Petroleum is a strategically significant resource that plays a vital role in the national economy and ensures energy security at the national level (Alvarado and Manrique, 2010; Chu and Majumdar, 2012). As of 2022, China’s reliance on foreign crude oil had reached 71.3%. A significant portion of oil and gas reserves in China are stored in low-permeability reservoirs. The newly discovered and developed oilfields primarily consist of low-permeability, ultra-low permeability, and shale reservoirs. These types of reservoirs are characterized by their low permeability, small pore throats, limited reserves, pronounced heterogeneity, and considerable extraction challenges (Xu et al., 2023). During the water injection development process, the physical properties and heterogeneity of these reservoirs have a profound impact (Al-Shalabi and Ghosh, 2016; Bakhshian et al., 2020). This influence often leads to the formation of preferential water flow pathways, which expedite the rise in water cut and decline in oil production from wells (Lenormand et al., 1988; Zhang et al., 2011; Hu et al., 2020). Consequently, non-uniform displacement of injected water emerges as a critical factor limiting both well productivity and the ultimate recovery rate of the reservoir (Lei et al., 2022; Liu and Wang, 2022). Profile control and flooding technology presents an effective solution for impeding the preferential water flow channels. By implementing this technology, fluid flow diversion can be achieved, leading to an expanded coverage of water drive within the reservoir. This technique has found widespread application in enhancing water drive efficiency, controlling water encroachment, and maintaining stable oil production in water injection development reservoirs (Sze et al., 2003; Dai et al., 2012; Zhao et al., 2015).

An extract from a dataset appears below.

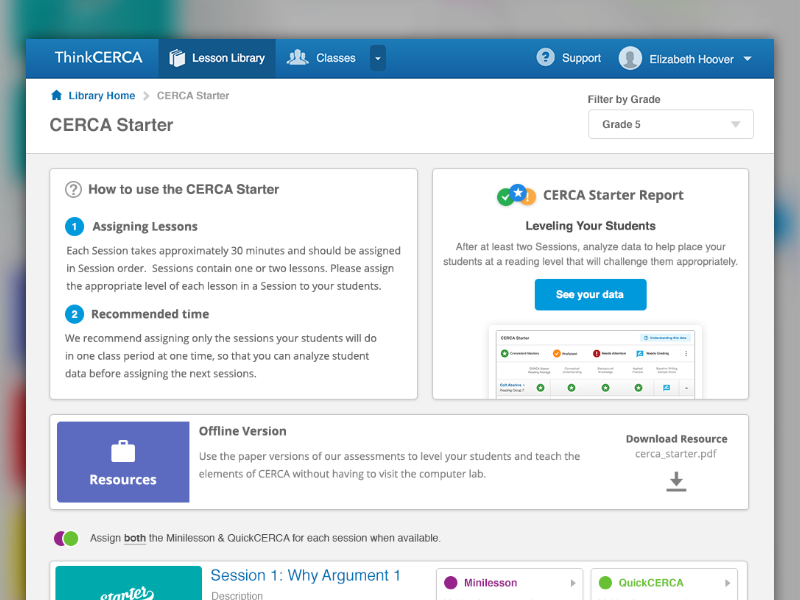Click the See your data button

[590, 294]
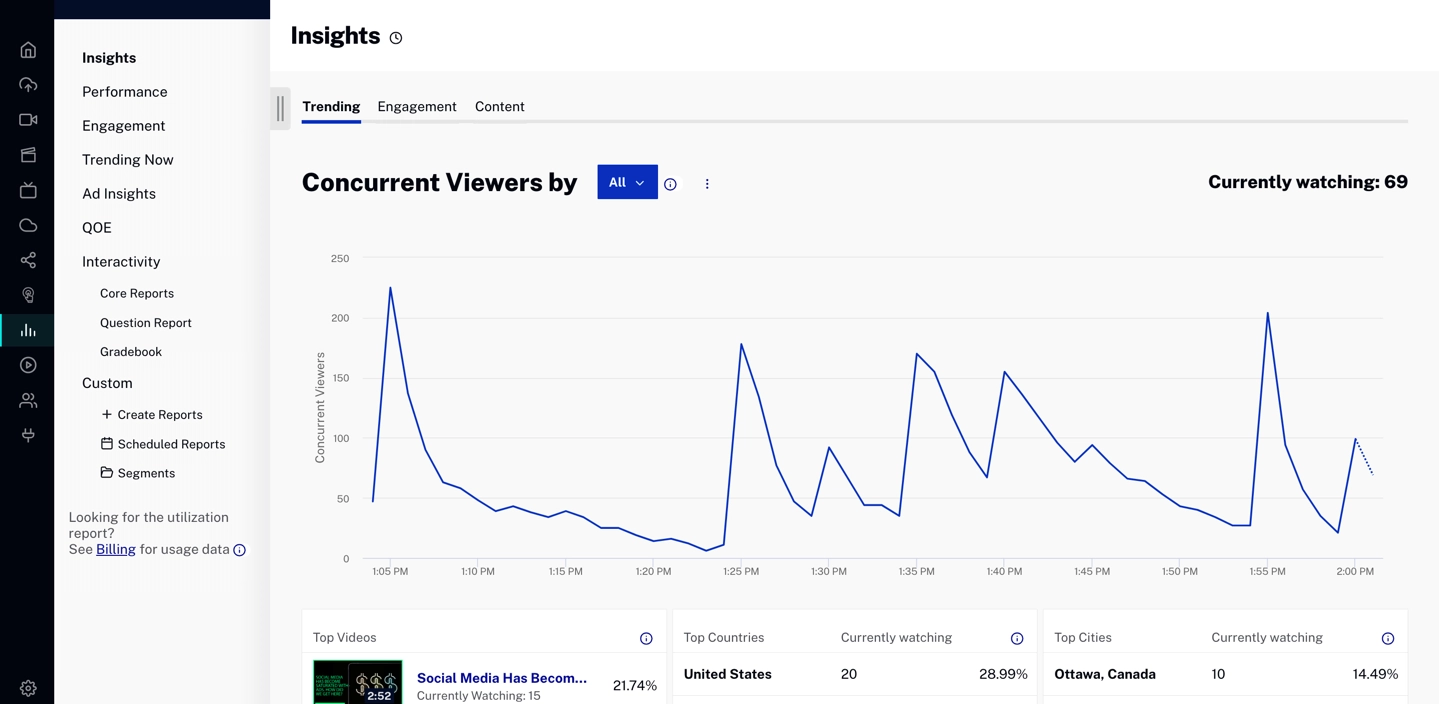Select the share icon in the left rail
This screenshot has width=1439, height=704.
(28, 260)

The utilization of nanoparticle profile control and flooding technology has emerged as a prominent area of research for achieving comprehensive profile control in order to enhance water flooding efficiency and improve oil recovery in low-permeability reservoirs. This technology has gained considerable attention due to its distinctive features, including small particle size, exceptional injection and migration capabilities, and substantial effectiveness in displacing oil within the reservoir (Fu et al., 2011; Shen et al., 2022; Zhang et al., 2022; Lei et al., 2023). The Institute of French Petroleum Research (IFP) has prepared a water-soluble polyacrylamide microsphere that can significantly reduce water content in oil wells. Nalco Company synthesized a polymer nanosphere that can hydrolyze and expand, and conducted on-site experiments in Koluel Kaike and other oil fields, achieving good oil increasing effects. Wang et al. prepared micrometer polymer microspheres that can reduce the permeability of the effluent layer (Wang et al., 2020). Zhang et al. prepared nano and micro polymer microspheres, which achieved industrial processing and production (Zhang et al., 2022). They conducted on-site experiments in oil fields such as Shengli, North China, Daqing, and Changqing, and achieved good oil increase and precipitation effects. Lei et al. synthesized submicron and micrometer sized polymer microspheres and conducted experiments on high permeability reservoirs in Shengli Island, improving oil recovery (Lei et al., 2022; 2023). Zhu et al. conducted on-site injection tests on polymer microspheres in Daqing Oilfield (Zhu et al., 2022; 2023).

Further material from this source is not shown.